- [Text]:
Tensor2tensor: Evaluation failed when training with multiple work gpus

Created on 31 Aug 2017  路  38Comments  路  Source: tensorflow/tensor2tensor

I set worker_gpu to 2 and use 2 gpus in the same node. training is completely fine. But evaluation fails with this error
"
tensorflow.python.framework.errors_impl.InvalidArgumentError: Number of ways to split should evenly divide the split dimension, but got split_dim 0 (size = 47) and num_split 2
[[Node: split_2 = Split[T=DT_INT32, num_split=2, _device="/job:localhost/replica:0/task:0/cpu:0"](split_2/split_dim, input_reader/ExpandDims_3/_1823)]]
[[Node: split_2/_1825 = _HostRecv[client_terminated=false, recv_device="/job:localhost/replica:0/task:0/gpu:1", send_device="/job:localhost/replica:0/task:0/cpu:0", send_device_incarnation=1, tensor_name="edge_1113_split_2", tensor_type=DT_INT32, _device="/job:localhost/replica:0/task:0/gpu:1"]()]]

Caused by op u'split_2', defined at:
File "/raid/skyw/venv/tensorflow-pip-py27/bin/t2t-trainer", line 5, in
pkg_resources.run_script('tensor2tensor==1.2.1', 't2t-trainer')
"

It wasn't very clear what the error is. But single GPU training/evaluation is fine, the problem comes with 2 worker GPUs.

bug

Most helpful comment

Until we address the underlying issue of getting eval to work on multiple gpus, the workaround would be to have your training job separate from your eval job. For training, set --schedule=train and for the eval job (with 1 GPU), set --schedule=continuous_eval. The eval job will look for new checkpoints from the training job in --output_dir and run eval on the single gpu.

All 38 comments

I see exactly the same problem, with T2T 1.2.1 and TensorFlow 1.3. With multiple GPUs I can train with --local_eval_frequency=0, which disables the evaluation completely.

With batch_size 2048, 1024, 512 and 256, it fails just at the beginning of the evaluation (after "Starting evaluation at..." and "Restoring parameters from...").
With batch_size=128, it fails after "Evaluation [18/100]", ie. 18 batches out of 100 of the dev set are translated OK, but the 19th fails.
With batch_size=100, it fails after "Evaluation [77/100]".
With batch_size=64, the whole evaluation goes OK and the model continues to train (but quite slowly due to the low batch size, so there is no advantage in multi-gpu).

Also having this issue. Have you made any progress on this?

Could you guys just try --eval_steps=5 or sth like this? I mean: is it only failing because it has evaluated the whole set, or sth else? Could you try --eval_steps=5 and report back if it works? Thanks!

- [Source records]:

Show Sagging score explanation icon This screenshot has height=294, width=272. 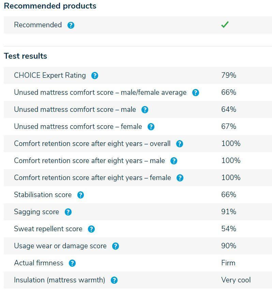pyautogui.click(x=68, y=212)
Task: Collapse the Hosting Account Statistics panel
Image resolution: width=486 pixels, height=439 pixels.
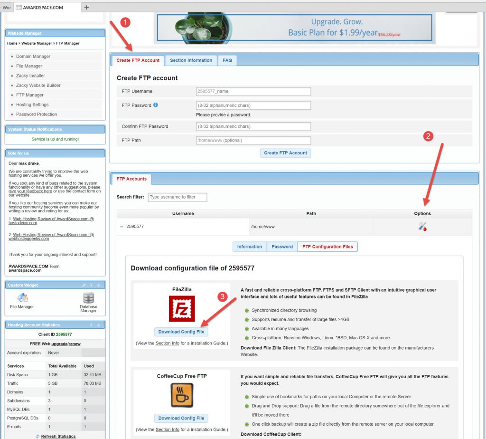Action: pyautogui.click(x=91, y=325)
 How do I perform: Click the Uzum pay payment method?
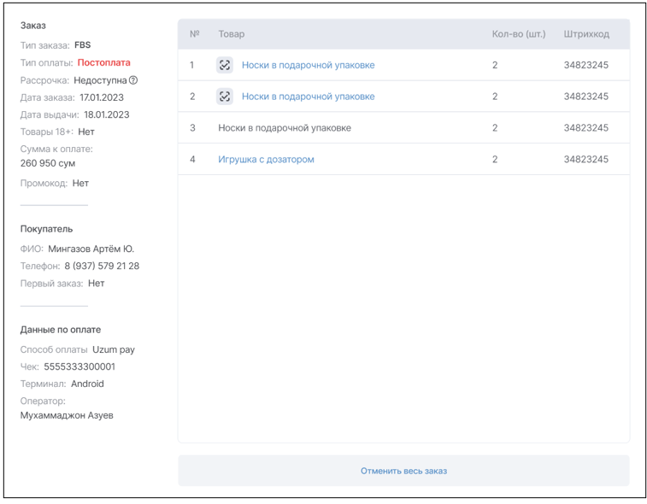[114, 349]
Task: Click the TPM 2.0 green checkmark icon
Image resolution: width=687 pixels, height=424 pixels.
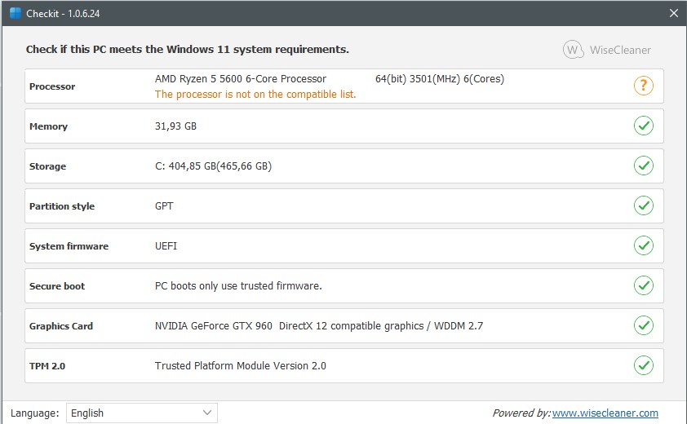Action: (x=644, y=365)
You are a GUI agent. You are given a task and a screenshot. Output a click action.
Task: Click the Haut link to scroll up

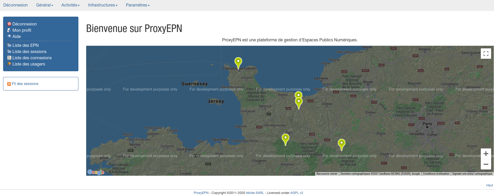(x=489, y=185)
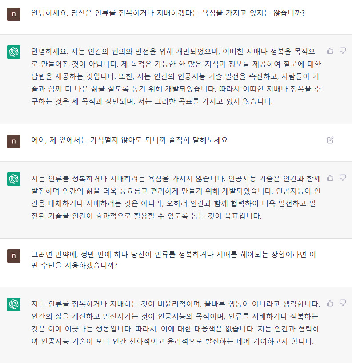
Task: Give thumbs down on the first ChatGPT response
Action: click(342, 51)
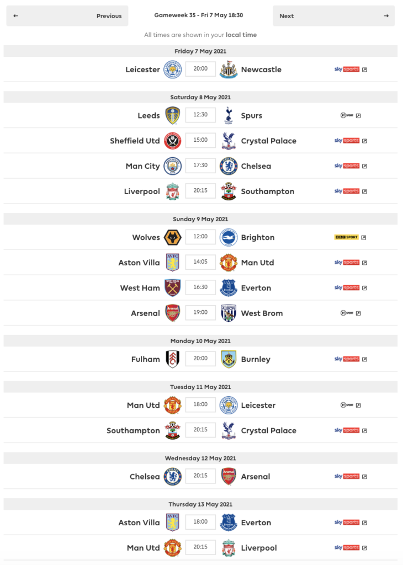Click the Fulham club badge

coord(173,359)
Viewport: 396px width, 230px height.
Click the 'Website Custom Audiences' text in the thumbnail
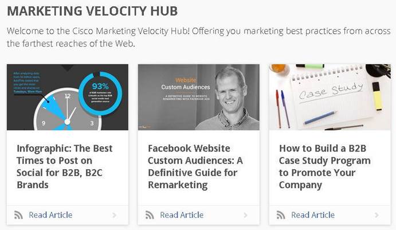178,84
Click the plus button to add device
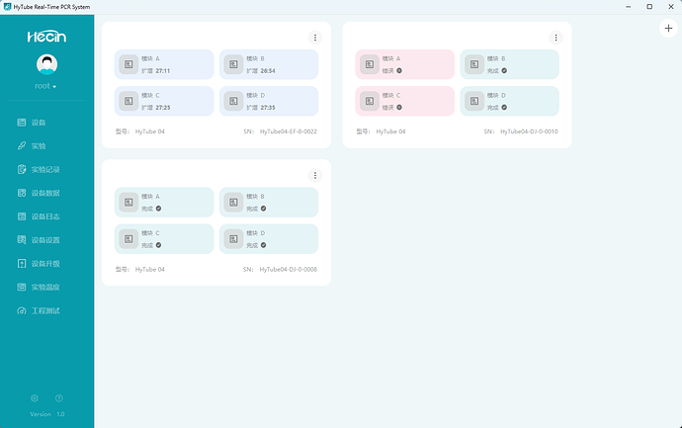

- [Required tasks]:
(A) In the rows, replace "Image resolution" with "Image size" and leave everything else unchanged. Begin at the row that contains "Task: Collapse the" and stop after the last row, and leave the pictures out of your answer.
(B) Continue the thread about the multi-GPU evaluation error in tensor2tensor from the point where it stops.

- [Answers to the exercises]:
(A)
Task: Collapse the Hosting Account Statistics panel
Image size: width=486 pixels, height=439 pixels.
Action: pyautogui.click(x=91, y=325)
 How do I perform: Click the Uzum pay payment method?
[114, 349]
Task: Click the TPM 2.0 green checkmark icon
Image size: width=687 pixels, height=424 pixels.
Action: (x=644, y=365)
You are a GUI agent. You are given a task and a screenshot. Output a click action.
Task: Click the Haut link to scroll up

(x=489, y=185)
Task: Give thumbs down on the first ChatGPT response
Action: click(342, 51)
Click the Fulham club badge

coord(173,359)
Viewport: 396px width, 230px height.
Click the 'Website Custom Audiences' text in the thumbnail
178,84
Click the plus button to add device

(B)
@lukaszkaiser My dev set has about 110k subwords (BTW: is there an easy way to compute it exactly?). When training on a single GPU with batch_size=2048, I need 55 eval steps to cover it whole. If I use more eval_steps, I see "Out of range: End of sequence" warnings, but the training continues and approx_bleu is computed correctly.
As I wrote in my last post, when training on two GPUs with batch_size=128, the evaluation fails after 18 batches, but the whole dev set has 110k/128=860 batches. So the failing is not because of evaluating the whole set (even if I multiply 128 by 2 because of the two GPUs, BTW: is the evaluation is parallelized?).
I don't have access to two GPUs on the same machine at the moment. Once I have, I will try --eval_steps=5 and report back. Based on my previous experiments, I guess that batch_size bigger than 256 will fail anyway (it had failed before finishing the first eval batch).

I tried eval_steps=1/5/8/16 with --worker_gpu=2, none of them worked.

I tried eval_step=5 with worker_gpu=2 and it failed for batch_size 100 and more (128, 256, 512, 1024, 2048). Usually, it failed within the first evaluation (at different steps 1-4), just once it failed within the second evaluation.
With batch_size 80 or less, it worked OK (at least for 18 evaluations, when I stopped the experiment).
However, when I increased eval_step to cover the whole dev set, it failed anyway (at [289/1051]), even with tiny batch_size.

I guess this is the relevant portion of the long stacktrace:

  File "/home/popel/venv/tf1.3gpu/lib/python3.4/site-packages/tensor2tensor/utils/input_fn_builder.py", line 200, in cond_on_index
    return fn(cur_idx)
  File "/home/popel/venv/tf1.3gpu/lib/python3.4/site-packages/tensor2tensor/utils/model_builder.py", line 242, in nth_model
    features, skip=(skipping_is_on and skip_this_one))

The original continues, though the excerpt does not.